GlueSEEKER minimizes off-target effects through parallel counter screening and multiple measurements during the screening and validation stages. This ensures that the end result aligns with the desired therapeutic outcome.

By incorporating phenotypic screening, the approach gains a uniquely broad and flexible discovery window. Similar to reverse chemical genetic screening, where hits are defined by their effect rather than their starting mechanism, phenotypic screening allows GlueSEEKER to go beyond predefined targets. This means that any degradation event leading to a desirable outcome is of interest, even if it's not initially associated with a specific target.

In the paper, you describe testing 1500 compounds after computationally modeling the CRBN:GSPT1 interface. How long did this screening process take, and how many compounds emerged as viable molecular glues?

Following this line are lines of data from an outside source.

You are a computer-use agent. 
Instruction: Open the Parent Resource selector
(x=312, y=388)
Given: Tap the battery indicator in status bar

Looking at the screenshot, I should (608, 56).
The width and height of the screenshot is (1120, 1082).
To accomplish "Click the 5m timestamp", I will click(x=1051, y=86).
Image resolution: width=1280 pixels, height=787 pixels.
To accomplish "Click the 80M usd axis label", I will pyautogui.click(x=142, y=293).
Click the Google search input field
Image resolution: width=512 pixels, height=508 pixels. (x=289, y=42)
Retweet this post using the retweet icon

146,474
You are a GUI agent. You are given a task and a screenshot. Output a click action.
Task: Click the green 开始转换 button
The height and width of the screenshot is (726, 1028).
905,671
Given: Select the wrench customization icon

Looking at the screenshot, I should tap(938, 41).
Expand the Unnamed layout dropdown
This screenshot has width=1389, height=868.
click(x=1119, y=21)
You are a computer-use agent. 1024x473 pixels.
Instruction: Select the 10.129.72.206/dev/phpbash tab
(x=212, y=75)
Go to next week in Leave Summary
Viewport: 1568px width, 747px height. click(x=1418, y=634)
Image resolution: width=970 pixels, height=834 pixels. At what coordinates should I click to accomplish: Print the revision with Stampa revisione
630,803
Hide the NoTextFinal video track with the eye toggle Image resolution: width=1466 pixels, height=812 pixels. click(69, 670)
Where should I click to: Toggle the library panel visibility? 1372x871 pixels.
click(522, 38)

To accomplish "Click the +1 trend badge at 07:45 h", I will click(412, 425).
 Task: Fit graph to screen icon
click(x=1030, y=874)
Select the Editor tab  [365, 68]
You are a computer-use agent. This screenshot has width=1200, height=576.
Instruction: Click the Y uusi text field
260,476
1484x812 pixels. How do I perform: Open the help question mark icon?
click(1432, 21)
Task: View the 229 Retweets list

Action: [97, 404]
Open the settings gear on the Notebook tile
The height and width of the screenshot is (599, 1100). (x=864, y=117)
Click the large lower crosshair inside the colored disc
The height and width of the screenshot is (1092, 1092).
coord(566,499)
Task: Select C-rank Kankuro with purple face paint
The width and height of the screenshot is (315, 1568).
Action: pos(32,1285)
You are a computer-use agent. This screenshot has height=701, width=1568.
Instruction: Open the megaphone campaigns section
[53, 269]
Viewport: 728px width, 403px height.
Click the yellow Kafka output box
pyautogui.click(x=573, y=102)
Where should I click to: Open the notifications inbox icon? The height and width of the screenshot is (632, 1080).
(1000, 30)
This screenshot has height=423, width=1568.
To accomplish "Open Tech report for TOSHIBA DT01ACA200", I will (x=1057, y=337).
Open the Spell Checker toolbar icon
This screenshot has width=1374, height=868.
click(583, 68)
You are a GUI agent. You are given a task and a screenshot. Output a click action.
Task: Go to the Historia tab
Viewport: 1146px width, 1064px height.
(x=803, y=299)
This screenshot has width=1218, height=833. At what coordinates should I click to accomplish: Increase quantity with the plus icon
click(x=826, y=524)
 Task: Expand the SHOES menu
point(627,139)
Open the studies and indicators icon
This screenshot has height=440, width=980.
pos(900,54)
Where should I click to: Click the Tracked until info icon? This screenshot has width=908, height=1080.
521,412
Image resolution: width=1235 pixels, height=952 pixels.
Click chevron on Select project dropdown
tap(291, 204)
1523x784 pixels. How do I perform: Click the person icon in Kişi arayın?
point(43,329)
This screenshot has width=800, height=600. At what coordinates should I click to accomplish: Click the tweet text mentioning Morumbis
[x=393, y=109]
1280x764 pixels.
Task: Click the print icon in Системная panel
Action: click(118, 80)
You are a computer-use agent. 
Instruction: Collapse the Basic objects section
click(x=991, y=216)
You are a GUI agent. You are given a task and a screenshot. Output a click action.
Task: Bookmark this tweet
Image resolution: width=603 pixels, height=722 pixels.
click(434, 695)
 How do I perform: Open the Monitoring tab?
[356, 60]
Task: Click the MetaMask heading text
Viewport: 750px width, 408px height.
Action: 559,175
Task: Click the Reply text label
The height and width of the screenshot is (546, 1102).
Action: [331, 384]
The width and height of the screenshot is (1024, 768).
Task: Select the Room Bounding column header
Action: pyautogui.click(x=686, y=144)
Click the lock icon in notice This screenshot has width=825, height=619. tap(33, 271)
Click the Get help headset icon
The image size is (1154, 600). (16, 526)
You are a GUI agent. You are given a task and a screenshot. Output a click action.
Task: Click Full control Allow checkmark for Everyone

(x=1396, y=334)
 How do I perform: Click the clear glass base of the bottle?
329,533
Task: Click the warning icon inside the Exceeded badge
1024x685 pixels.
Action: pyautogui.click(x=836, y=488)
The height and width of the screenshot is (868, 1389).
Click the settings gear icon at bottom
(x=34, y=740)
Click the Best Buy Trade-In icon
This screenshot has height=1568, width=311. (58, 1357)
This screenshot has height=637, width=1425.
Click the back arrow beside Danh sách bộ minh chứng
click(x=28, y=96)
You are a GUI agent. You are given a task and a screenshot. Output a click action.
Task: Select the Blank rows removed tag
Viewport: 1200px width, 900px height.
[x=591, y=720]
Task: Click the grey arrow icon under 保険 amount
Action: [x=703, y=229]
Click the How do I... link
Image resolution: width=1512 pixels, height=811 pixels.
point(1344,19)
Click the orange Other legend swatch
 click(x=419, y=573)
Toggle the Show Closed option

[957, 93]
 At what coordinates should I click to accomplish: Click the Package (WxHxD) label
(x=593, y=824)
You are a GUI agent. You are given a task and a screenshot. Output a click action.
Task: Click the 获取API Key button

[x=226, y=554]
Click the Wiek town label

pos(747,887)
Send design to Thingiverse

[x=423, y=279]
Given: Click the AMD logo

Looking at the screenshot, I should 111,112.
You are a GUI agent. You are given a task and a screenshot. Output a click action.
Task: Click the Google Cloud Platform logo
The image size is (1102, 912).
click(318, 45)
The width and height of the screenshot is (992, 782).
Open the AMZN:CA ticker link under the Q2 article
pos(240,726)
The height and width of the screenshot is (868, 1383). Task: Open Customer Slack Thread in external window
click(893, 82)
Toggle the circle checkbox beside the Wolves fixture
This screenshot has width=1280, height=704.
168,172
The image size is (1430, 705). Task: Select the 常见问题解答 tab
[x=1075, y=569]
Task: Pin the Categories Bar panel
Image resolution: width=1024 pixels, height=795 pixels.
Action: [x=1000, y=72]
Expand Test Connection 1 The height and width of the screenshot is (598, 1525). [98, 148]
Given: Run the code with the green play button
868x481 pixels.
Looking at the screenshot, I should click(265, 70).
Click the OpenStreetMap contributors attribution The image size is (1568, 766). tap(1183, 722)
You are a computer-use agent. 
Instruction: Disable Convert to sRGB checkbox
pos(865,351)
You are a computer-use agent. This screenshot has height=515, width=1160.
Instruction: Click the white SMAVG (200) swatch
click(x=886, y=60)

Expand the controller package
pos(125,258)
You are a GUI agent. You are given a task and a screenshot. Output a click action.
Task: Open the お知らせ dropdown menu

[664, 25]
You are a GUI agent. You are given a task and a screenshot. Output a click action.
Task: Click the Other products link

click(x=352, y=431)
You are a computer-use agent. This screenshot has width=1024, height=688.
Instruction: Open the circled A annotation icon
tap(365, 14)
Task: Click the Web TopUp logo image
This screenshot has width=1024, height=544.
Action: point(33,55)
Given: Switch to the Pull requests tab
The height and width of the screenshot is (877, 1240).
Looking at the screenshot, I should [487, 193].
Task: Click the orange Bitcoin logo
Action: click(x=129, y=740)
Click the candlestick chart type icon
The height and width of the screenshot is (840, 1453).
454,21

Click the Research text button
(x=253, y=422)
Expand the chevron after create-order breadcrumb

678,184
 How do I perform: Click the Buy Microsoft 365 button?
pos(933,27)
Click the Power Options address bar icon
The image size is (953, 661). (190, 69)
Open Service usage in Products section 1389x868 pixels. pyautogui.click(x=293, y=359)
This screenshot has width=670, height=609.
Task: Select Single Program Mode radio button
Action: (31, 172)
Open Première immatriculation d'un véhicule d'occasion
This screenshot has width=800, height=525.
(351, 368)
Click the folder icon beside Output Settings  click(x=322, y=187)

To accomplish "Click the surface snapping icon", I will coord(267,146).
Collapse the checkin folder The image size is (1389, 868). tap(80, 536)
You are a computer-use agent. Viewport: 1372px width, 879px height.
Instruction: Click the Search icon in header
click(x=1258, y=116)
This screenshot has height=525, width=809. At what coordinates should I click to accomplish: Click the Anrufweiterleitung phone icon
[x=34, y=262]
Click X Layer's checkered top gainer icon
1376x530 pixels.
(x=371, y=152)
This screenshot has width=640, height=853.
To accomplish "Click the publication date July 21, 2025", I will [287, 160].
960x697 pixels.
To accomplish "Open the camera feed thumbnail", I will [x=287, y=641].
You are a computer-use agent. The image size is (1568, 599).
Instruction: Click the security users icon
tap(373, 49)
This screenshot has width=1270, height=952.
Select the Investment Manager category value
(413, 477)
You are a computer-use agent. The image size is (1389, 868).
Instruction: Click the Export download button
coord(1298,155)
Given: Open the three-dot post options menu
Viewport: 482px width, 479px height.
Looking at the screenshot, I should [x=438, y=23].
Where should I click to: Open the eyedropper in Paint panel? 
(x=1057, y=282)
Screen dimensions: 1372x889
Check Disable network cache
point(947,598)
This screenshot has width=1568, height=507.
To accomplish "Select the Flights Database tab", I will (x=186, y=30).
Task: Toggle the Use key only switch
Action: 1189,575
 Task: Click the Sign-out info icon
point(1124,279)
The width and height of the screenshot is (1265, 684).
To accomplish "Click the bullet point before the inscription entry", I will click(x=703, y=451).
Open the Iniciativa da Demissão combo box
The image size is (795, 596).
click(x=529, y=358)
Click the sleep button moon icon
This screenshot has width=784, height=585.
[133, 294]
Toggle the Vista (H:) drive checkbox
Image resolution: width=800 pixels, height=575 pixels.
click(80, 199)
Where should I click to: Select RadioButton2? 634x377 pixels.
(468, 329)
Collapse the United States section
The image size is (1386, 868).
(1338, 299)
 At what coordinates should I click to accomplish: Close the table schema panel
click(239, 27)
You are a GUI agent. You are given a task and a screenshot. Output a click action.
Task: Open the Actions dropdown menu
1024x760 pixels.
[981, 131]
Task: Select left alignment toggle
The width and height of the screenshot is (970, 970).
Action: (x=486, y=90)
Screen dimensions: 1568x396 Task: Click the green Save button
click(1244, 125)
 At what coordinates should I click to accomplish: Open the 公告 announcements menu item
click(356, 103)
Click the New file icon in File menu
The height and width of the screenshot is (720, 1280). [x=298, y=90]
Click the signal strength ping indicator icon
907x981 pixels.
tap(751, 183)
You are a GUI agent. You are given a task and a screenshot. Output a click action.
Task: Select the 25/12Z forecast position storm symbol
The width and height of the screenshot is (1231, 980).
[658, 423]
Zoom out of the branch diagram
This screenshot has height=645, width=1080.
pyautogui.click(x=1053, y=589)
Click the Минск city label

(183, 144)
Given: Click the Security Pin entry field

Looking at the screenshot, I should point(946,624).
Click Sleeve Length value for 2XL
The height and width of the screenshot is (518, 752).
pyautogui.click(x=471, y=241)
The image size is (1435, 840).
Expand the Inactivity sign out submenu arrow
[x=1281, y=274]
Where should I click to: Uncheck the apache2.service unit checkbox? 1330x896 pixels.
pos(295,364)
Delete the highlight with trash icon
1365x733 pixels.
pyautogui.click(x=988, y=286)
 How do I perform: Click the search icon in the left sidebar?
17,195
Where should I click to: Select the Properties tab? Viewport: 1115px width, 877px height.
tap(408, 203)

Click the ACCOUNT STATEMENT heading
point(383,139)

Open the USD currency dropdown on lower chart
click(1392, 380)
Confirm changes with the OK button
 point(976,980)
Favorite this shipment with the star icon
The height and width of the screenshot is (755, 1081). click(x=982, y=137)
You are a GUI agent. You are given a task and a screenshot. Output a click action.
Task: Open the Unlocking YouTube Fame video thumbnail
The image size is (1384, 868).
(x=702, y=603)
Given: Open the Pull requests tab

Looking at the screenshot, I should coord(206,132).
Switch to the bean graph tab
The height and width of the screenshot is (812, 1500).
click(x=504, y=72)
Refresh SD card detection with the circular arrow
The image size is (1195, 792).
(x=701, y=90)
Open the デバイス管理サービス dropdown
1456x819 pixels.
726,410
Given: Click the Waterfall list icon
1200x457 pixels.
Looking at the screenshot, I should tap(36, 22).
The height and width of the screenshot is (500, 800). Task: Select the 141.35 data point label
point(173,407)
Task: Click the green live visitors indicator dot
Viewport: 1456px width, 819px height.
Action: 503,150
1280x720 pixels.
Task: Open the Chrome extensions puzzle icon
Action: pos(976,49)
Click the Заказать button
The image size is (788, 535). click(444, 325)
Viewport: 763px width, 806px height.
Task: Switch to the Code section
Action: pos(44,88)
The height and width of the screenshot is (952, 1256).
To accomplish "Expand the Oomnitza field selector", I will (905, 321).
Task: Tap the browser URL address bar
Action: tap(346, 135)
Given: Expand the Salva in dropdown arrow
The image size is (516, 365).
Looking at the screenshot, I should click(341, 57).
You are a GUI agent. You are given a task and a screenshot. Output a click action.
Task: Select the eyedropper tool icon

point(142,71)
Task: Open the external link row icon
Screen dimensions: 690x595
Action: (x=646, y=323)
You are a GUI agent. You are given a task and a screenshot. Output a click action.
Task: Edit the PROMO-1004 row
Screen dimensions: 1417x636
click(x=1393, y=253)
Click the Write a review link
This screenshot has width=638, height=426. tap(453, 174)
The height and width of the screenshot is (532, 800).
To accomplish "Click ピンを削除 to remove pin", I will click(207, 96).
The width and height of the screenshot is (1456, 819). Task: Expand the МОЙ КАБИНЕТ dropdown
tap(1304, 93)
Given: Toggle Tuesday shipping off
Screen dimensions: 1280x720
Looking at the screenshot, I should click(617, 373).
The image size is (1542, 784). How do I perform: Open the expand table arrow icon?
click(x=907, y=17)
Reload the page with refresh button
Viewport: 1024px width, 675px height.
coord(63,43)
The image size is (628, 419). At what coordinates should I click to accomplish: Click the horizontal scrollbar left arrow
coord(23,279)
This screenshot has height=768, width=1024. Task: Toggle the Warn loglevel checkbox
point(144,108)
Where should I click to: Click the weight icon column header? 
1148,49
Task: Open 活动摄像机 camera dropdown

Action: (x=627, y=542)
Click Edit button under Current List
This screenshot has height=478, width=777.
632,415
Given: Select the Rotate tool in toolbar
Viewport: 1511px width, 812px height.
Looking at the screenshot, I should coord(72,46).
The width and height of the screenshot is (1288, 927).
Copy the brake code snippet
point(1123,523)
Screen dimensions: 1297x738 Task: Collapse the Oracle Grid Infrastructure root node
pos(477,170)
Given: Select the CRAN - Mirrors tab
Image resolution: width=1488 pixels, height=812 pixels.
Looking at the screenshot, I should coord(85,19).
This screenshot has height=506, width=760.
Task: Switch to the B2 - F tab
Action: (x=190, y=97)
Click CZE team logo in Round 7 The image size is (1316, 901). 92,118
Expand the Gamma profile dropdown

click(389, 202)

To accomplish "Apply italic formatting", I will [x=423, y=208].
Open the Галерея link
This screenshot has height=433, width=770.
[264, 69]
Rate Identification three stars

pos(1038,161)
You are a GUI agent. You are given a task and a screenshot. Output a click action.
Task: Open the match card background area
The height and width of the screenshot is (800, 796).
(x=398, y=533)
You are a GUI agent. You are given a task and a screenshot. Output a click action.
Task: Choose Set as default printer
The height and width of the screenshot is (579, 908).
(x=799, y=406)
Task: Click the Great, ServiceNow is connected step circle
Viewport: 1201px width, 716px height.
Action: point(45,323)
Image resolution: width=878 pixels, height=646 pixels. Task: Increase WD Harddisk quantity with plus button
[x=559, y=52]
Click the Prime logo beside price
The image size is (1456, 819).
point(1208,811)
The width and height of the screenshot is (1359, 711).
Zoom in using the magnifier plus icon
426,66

The in silico modelling, virtual screening of 5 million molecules, and profiling of 1500 compounds took approximately three months in total. From this, we identified 11 molecules with cellular degradation activity, with the lead molecule, PMC-066, having the most potent effect.

How generalizable is the GlueSEEKER platform beyond CRBN and GSPT1? Do you envision applying this approach to other E3 ligases or therapeutic targets?

The platform has already demonstrated its applicability to other ligases and proteins of interest, and we are now beginning to understand which ligases are most active and amenable. Molecular glues offer so much potential and we are keen to be part of realizing their benefits for therapeutic areas outside of oncology, as illustrated in our recently published manuscript.

How close are we to making molecular glue discovery as programmable and routine as traditional high-throughput screening for small molecule inhibitors?

With the development of GlueSEEKER, we are now a step closer. The outputs from the platform are processed in a similar way to most drug discovery campaigns and have shown a remarkably high success rate.

As noted earlier, the synergy between GlueSEEKER and AI-based drug discovery is very striking. One reason AI approaches have struggled in some areas is the lack of novelty in the target space. MGDs present ideal challenges for computational approaches to tackle — we just need the right starting point, which is what GlueSEEKER can provide.

This interview has been condensed and edited for clarity.